SOCIETA’. Liberi farmacisti: per rilanciare l’Italia bisogna abbandonare logiche protezionistiche

Se l’Italia si sta avviando lentamente "sul viale del tramonto", una soluzione per liberare risorse e contribuire a una rinascita c’è: abbandonare le logiche protezionistiche che bloccano le risorse imprenditoriali e intellettuali. È la ricetta del Movimento Nazionale Liberi Farmacisti (MNLF) che sottolinea: "Non è servito a niente l’outlook negativo di Standard & Poor, il fatto che un italiano su quattro sia sulla soglia di povertà, oppure che nei prossimi anni saremmo obbligati a sostenere una manovra economica di 46 miliardi ogni anno: certa politica continua a difendere lobby e corporazioni. Elezioni o no, è arrivato il momento di tornare a crescere, sia economicamente che culturalmente rispetto alle strategie politiche necessarie per risolvere i problemi reali degli italiani".

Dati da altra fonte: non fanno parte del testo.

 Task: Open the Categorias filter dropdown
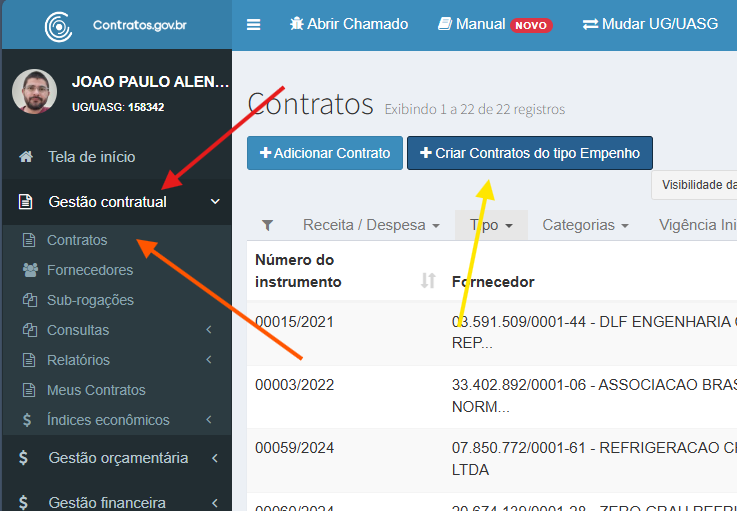(585, 225)
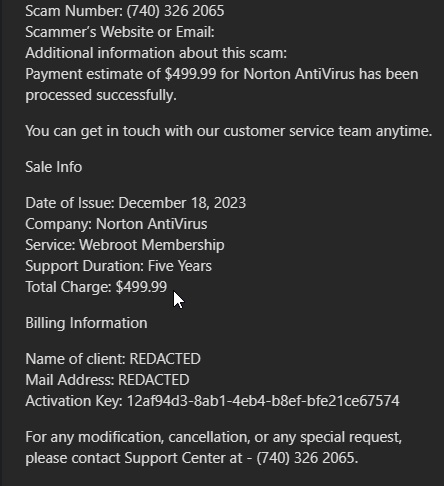Click the 'Service: Webroot Membership' line

(x=125, y=245)
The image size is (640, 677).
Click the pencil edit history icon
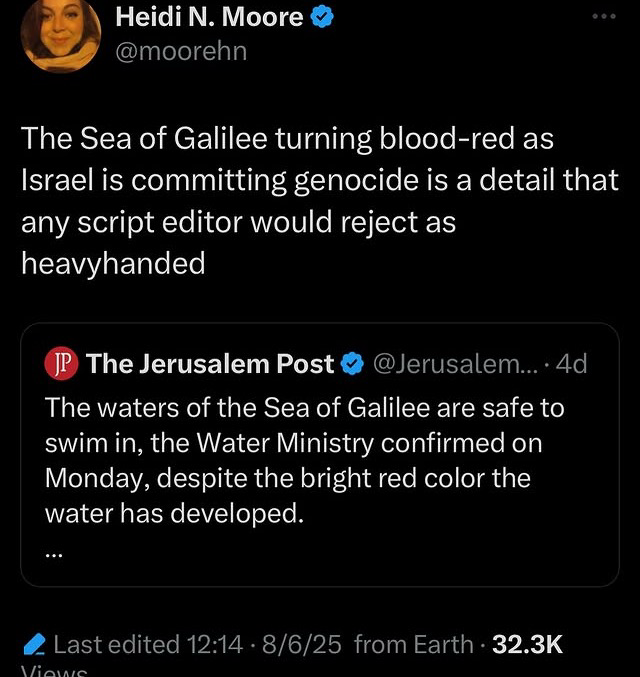click(x=33, y=645)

E per crescere, sono necessarie politiche di apertura. Sostengono i liberi farmacisti: "Tra le soluzioni fondamentali per sostenere uno sviluppo strutturale della nostra economia c’è l’inevitabile abbandono di logiche protezionistiche, liberando le risorse intellettuali ed imprenditoriali che in questo Paese ci sono, ma si trovano "recluse" in una società bloccata da interessi di natura corporativa. Liberare le professioni intellettuali, rimuovere gli ostacoli burocratici e corporativi presenti nella società italiana sono il presupposto per tornare a dare speranza ai giovani e a quei migliaia di lavoratori che con la crisi si trovano fuori dai cicli produttivi".